Task instructions:
Scan the entries below and return each line that contains "image".

Collected data
+++
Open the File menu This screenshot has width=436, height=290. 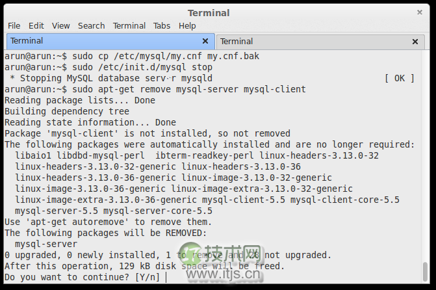[14, 25]
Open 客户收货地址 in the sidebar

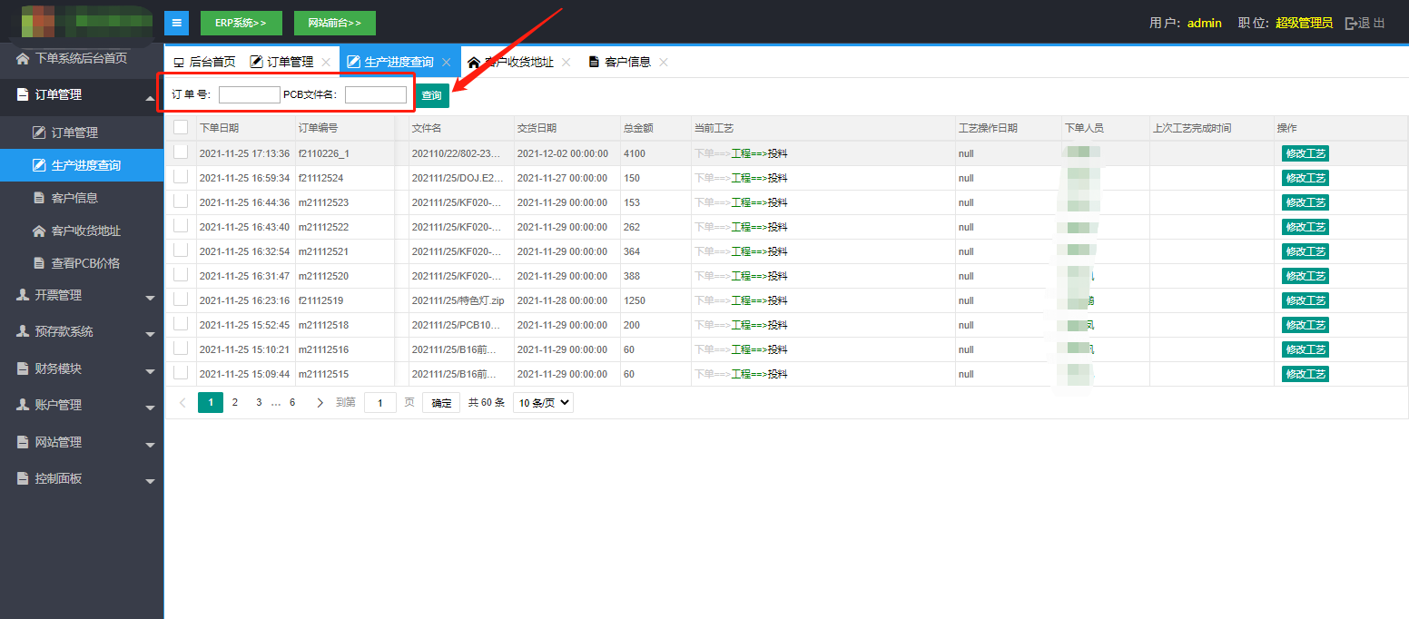[x=85, y=231]
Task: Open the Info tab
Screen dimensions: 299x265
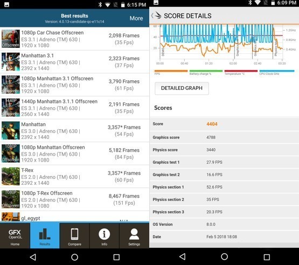Action: (x=105, y=236)
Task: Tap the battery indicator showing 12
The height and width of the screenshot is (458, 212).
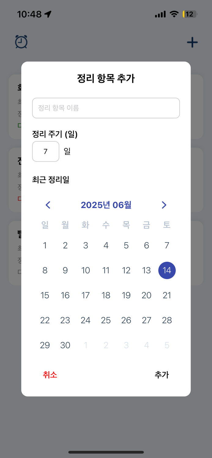Action: [x=189, y=14]
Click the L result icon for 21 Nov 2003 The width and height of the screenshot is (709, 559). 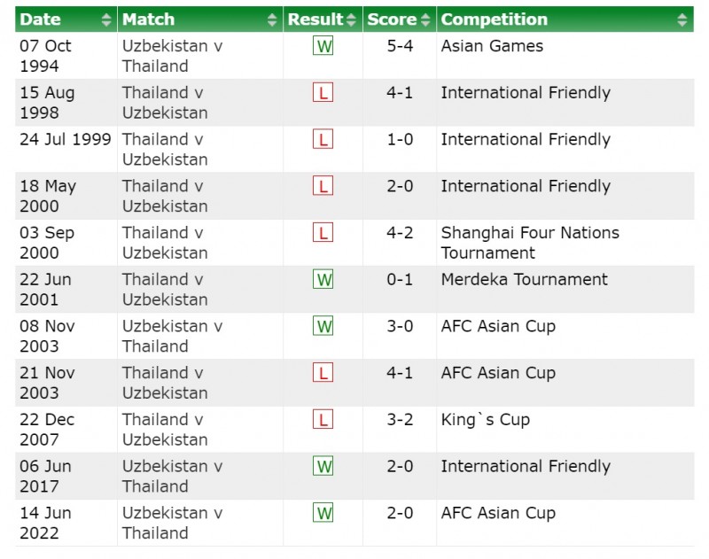tap(323, 373)
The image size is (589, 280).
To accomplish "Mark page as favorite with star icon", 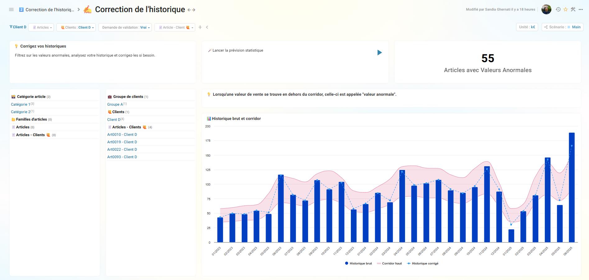I will [566, 9].
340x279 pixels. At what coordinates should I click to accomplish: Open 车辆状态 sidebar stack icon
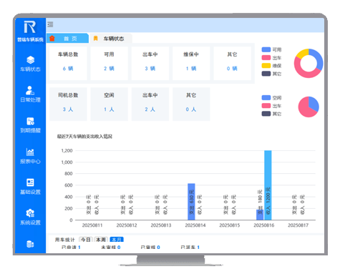pyautogui.click(x=30, y=60)
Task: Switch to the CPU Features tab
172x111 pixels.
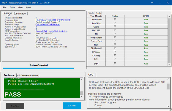Action: click(x=21, y=14)
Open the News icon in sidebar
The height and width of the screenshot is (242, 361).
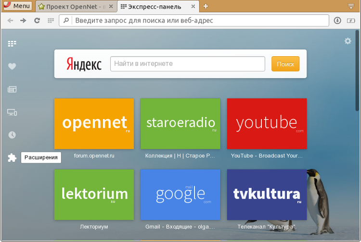click(x=12, y=89)
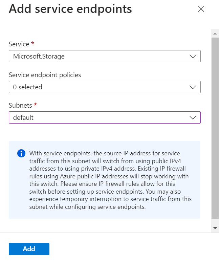This screenshot has width=220, height=263.
Task: Click the Service endpoint policies chevron arrow
Action: 193,87
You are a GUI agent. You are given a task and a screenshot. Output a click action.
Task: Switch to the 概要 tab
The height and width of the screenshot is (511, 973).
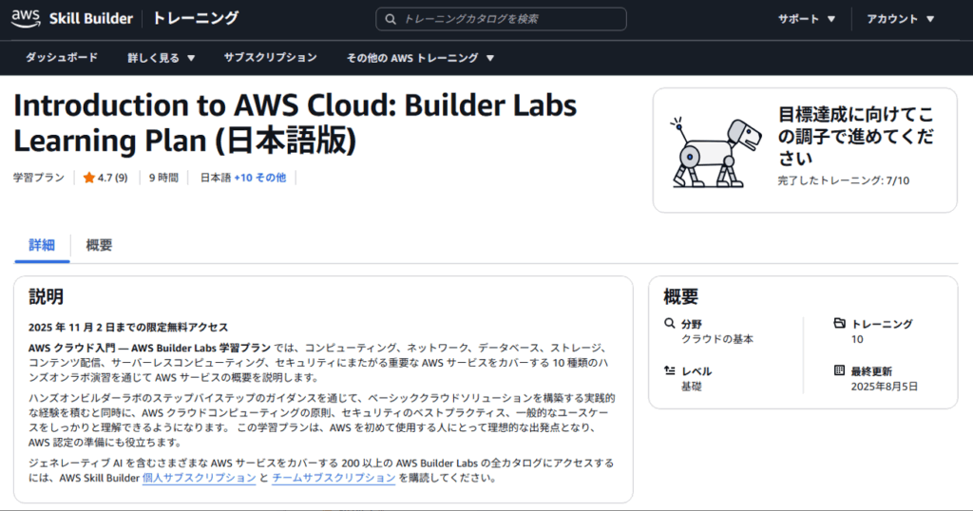[x=99, y=245]
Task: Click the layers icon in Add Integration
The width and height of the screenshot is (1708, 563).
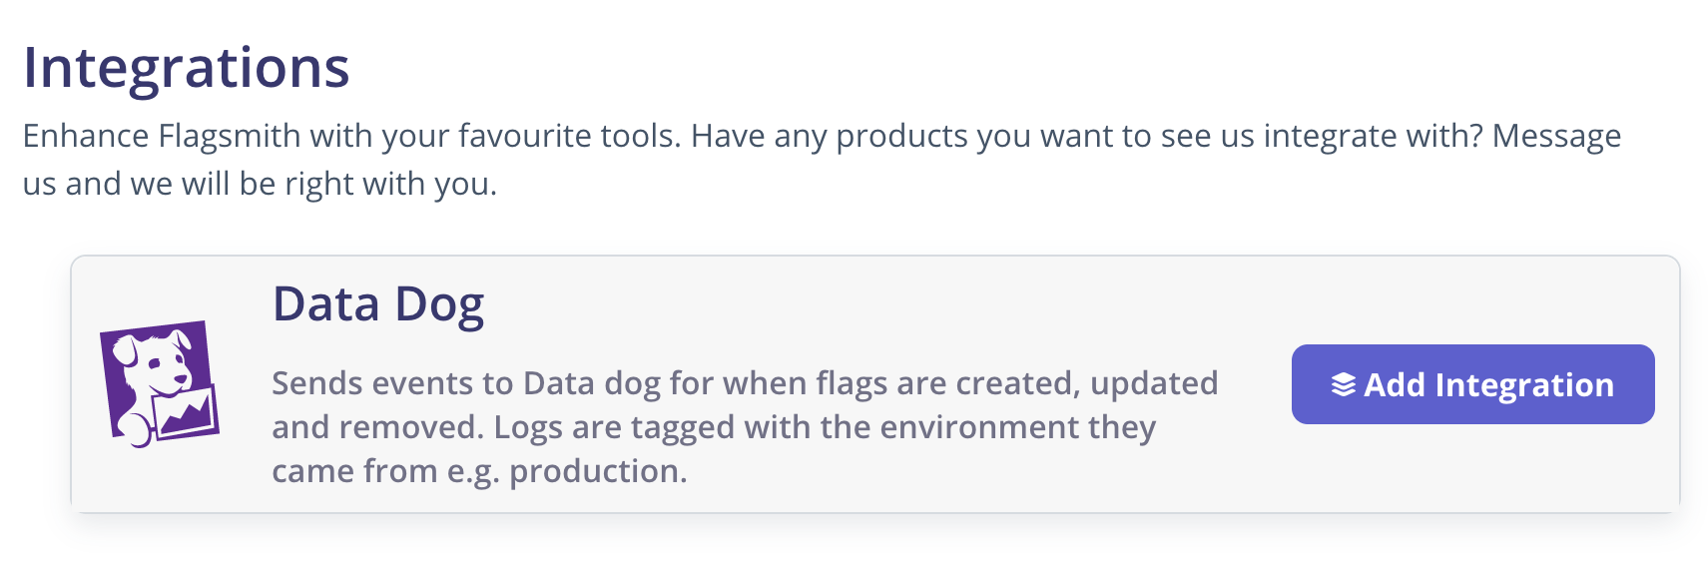Action: 1344,384
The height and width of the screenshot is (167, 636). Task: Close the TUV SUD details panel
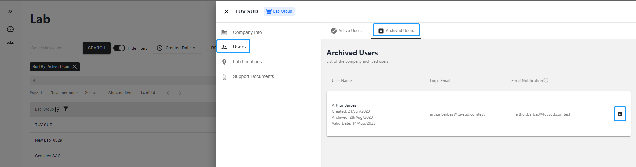(x=226, y=12)
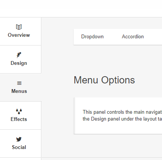Select the feather Design icon

click(19, 55)
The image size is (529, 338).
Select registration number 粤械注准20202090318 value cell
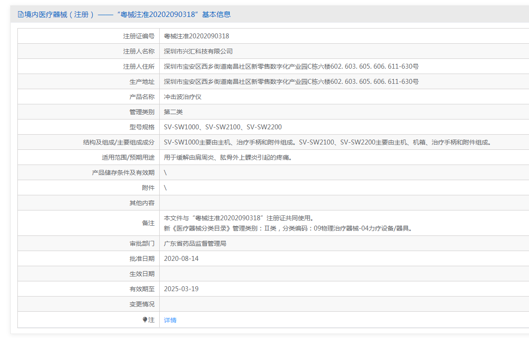(196, 36)
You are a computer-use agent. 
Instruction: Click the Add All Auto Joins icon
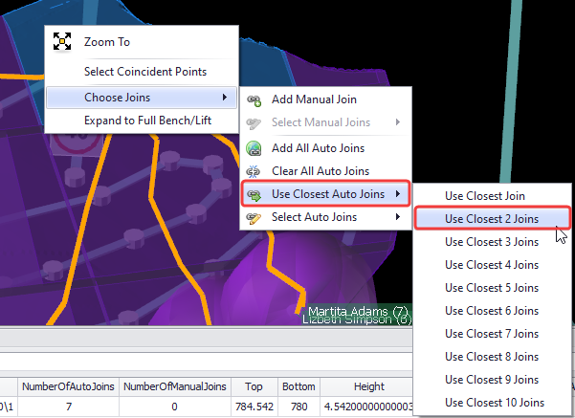click(x=254, y=148)

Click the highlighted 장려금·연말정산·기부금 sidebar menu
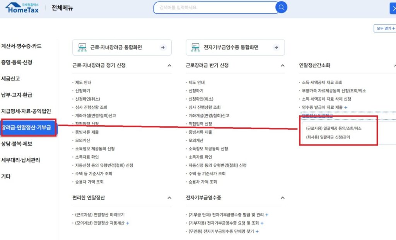click(x=28, y=128)
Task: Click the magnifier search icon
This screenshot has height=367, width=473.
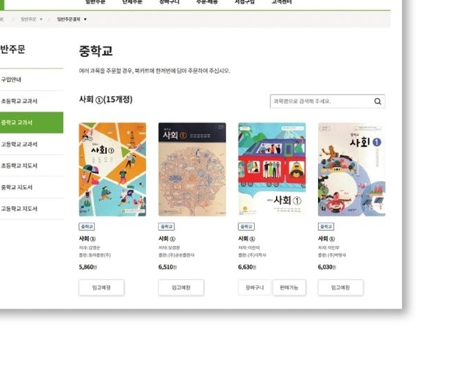Action: pos(378,101)

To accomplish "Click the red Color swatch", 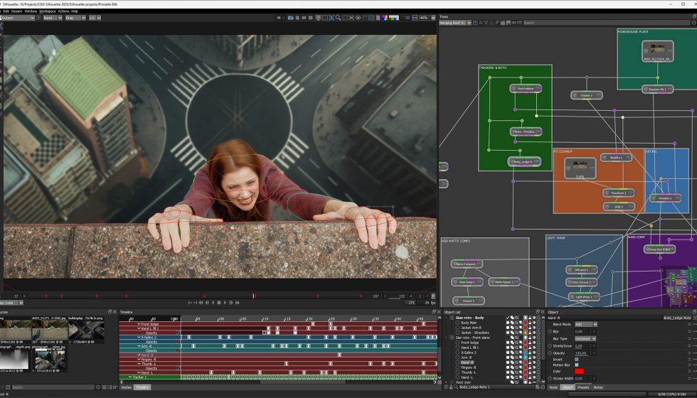I will [x=579, y=371].
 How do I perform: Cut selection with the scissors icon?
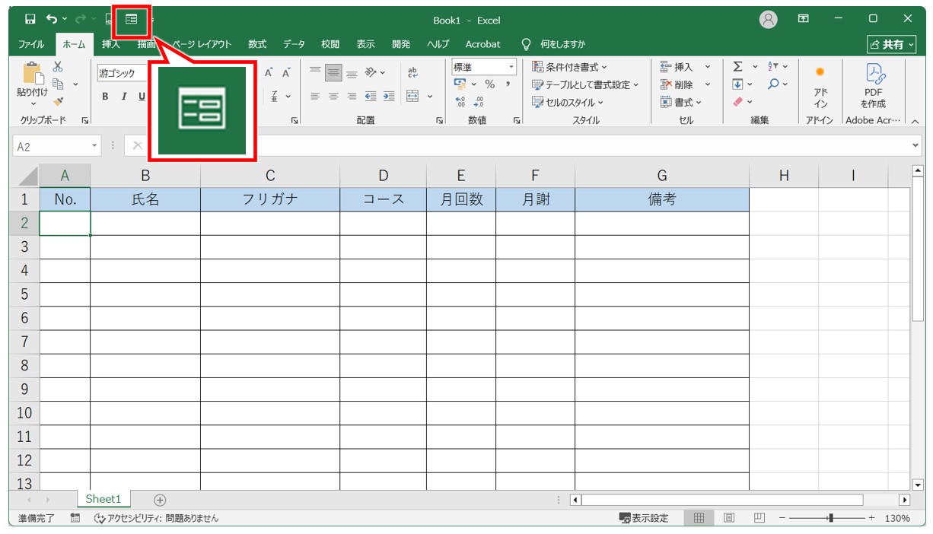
+++
Task answer:
The image size is (589, 280).
The image size is (529, 338).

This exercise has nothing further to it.